Workflow Error Handling

Workflow error handling provides structured exception handling for step failures, enabling robust parallel execution and graceful error recovery.

Quick Start

Basic Error Handling

from praisonaiagents import Agent, Workflow, WorkflowStepError

agent = Agent(
    name="Research Agent", 
    instructions="Research topics that might fail"
)

workflow = Workflow(steps=[agent])

try:
    result = workflow.start("Research invalid topic")
except WorkflowStepError as e:
    print(f"Workflow failed: {e}")
    print(f"Root cause: {e.cause}")

Handling Multiple Errors

from praisonaiagents import parallel, WorkflowStepError

workflow = Workflow(steps=[
    parallel([agent_a, agent_b, agent_c], on_failure="fail_all"),
])

try:
    workflow.start("Process all branches")
except WorkflowStepError as e:
    print(f"Workflow failed: {e}")
    print(f"Root cause: {e.cause}")
    for err in e.errors:
        print(f"  Branch {err['step']}: {err['error']}")

How It Works

Component	Role
WorkflowStepError	Main exception class for workflow failures
cause	Original exception that triggered the failure
errors	List of multiple errors (for parallel failures)

Configuration Options

Attribute	Type	Default	Description
`cause`	`Exception \| None`	`None`	The underlying exception that triggered the failure (first error in `fail_all` mode)
`errors`	`List[dict]`	`[]`	List of `{"step": int, "error": Exception}` for `fail_all` mode. Empty for `fail_fast`

Failed Task Propagation

When tasks fail after exhausting retries, dependent tasks are automatically skipped instead of running with None context:

How It Works

Example

from praisonaiagents import Agent, Task, PraisonAIAgents

agent = Agent(name="Worker", instructions="Process data")

# Primary task that might fail
fetch_data = Task(
    description="Fetch data from unreliable API",
    agent=agent,
    max_retries=3
)

# Dependent task - will be skipped if fetch_data fails
process_data = Task(
    description="Process the fetched data",
    agent=agent,
    context=[fetch_data]  # Depends on fetch_data
)

workflow = PraisonAIAgents(
    agents=[agent], 
    tasks=[fetch_data, process_data]
)

result = workflow.start()

# Check task statuses
print(f"Fetch data status: {fetch_data.status}")
print(f"Process data status: {process_data.status}")

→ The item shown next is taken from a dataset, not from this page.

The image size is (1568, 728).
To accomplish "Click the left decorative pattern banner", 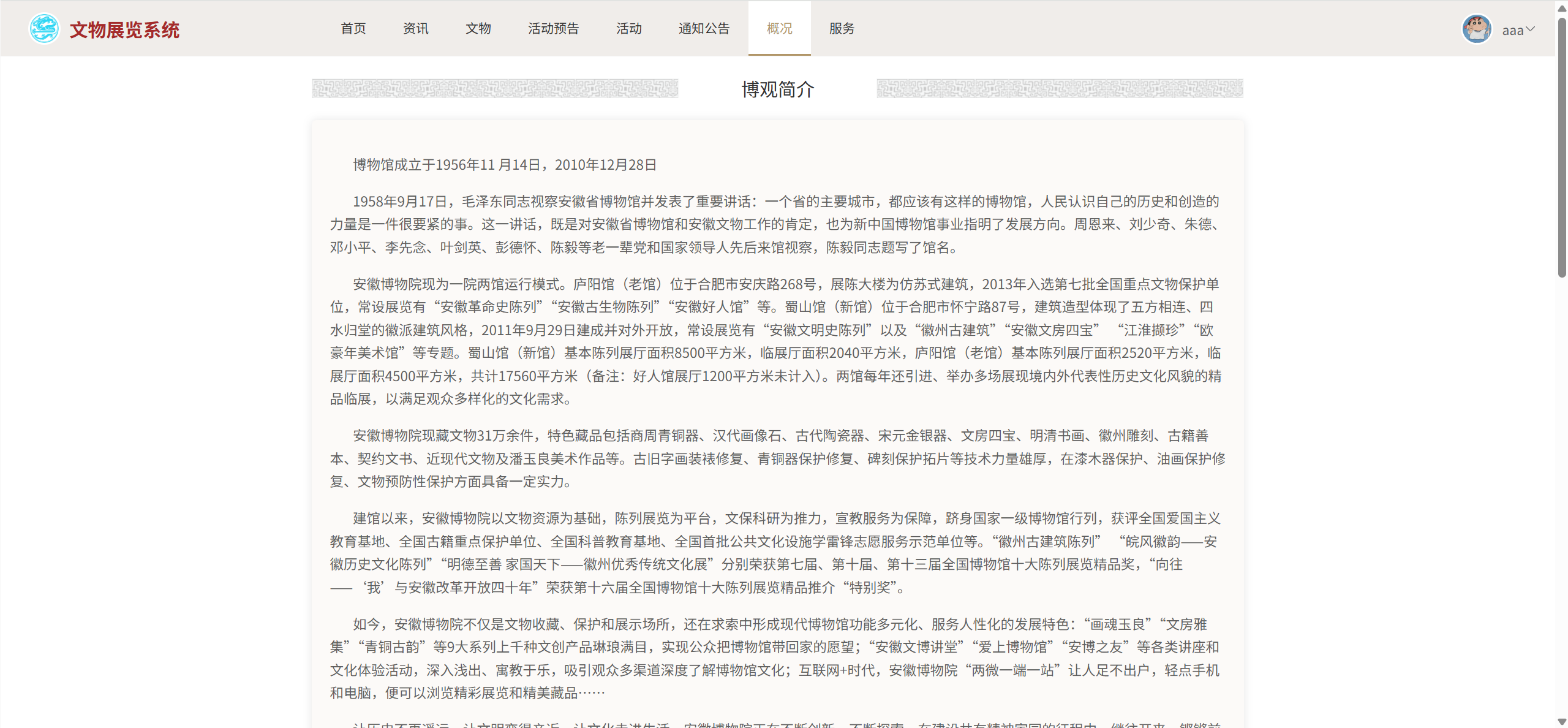I will (495, 88).
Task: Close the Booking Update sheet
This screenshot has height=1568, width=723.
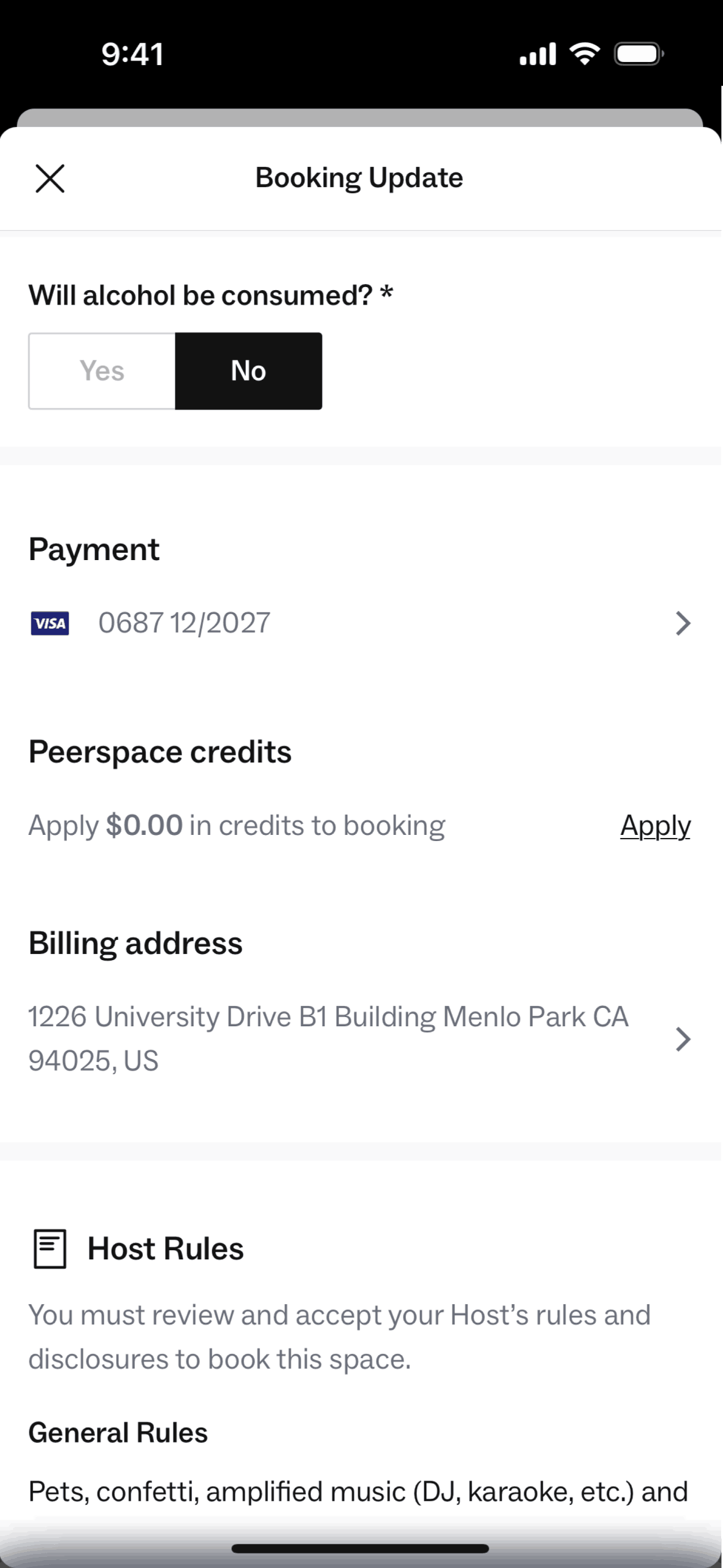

if fetch_data.status == "failed":
    # process_data.status will also be "failed" (skipped)
    print("Primary task failed, dependent task was skipped")

Failure Propagation Rules

Failed Task: When a task fails after max_retries, its status is set to "failed"
Dependent Detection: Tasks with context=[failed_task] are identified as dependents
Skip Execution: Dependent tasks are marked as "failed" without execution
No None Propagation: Dependent tasks don’t receive None values from failed dependencies

Process Integration

This behavior works consistently across all process types:

# Sequential process - stops at first failure
workflow = PraisonAIAgents(
    agents=[agent],
    tasks=[task_a, task_b, task_c],
    process="sequential"  # Stops if task_a fails
)

# Workflow process - skips dependents of failed tasks  
workflow = PraisonAIAgents(
    agents=[agent],
    tasks=[fetch, process, save],
    process="workflow"  # Skips process+save if fetch fails
)

Common Patterns

Pattern 1: Single Step Recovery

from praisonaiagents import Agent, Workflow, WorkflowStepError

def with_retry():
    for attempt in range(3):
        try:
            workflow = Workflow(steps=[unreliable_agent])
            return workflow.start("Task")
        except WorkflowStepError as e:
            if attempt == 2:  # Last attempt
                raise
            print(f"Attempt {attempt + 1} failed: {e}")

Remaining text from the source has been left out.